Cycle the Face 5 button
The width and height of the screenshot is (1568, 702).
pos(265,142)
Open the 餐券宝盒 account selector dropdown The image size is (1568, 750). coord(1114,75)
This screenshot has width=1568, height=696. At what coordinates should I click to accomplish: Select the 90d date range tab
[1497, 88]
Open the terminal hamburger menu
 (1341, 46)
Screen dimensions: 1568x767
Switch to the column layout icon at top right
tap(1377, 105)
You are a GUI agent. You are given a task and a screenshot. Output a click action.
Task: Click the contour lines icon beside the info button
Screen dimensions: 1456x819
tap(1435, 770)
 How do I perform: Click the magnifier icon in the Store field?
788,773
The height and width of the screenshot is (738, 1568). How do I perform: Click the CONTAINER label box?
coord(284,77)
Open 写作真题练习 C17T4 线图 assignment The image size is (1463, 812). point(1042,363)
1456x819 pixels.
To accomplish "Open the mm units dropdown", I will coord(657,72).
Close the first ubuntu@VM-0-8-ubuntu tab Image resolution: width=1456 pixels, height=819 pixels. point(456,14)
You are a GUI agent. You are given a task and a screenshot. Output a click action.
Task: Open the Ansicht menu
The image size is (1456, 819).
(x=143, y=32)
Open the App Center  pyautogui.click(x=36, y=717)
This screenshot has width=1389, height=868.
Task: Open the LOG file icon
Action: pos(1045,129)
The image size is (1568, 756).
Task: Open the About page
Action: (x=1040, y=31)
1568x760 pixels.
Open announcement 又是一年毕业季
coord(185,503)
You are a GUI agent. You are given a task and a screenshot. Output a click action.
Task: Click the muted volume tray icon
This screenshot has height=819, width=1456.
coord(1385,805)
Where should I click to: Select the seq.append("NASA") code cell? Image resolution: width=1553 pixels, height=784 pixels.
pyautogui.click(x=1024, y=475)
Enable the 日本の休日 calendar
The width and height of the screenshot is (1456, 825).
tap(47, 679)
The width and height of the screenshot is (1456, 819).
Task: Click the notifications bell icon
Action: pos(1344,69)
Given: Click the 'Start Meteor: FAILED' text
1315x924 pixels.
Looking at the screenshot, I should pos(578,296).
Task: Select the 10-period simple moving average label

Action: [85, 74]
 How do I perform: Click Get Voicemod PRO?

++++++++

* Problem to solve *
If a line of the listing above holds the string "button", copy it.

* Problem solution *
Cycle the Face 5 button
Task: Click the contour lines icon beside the info button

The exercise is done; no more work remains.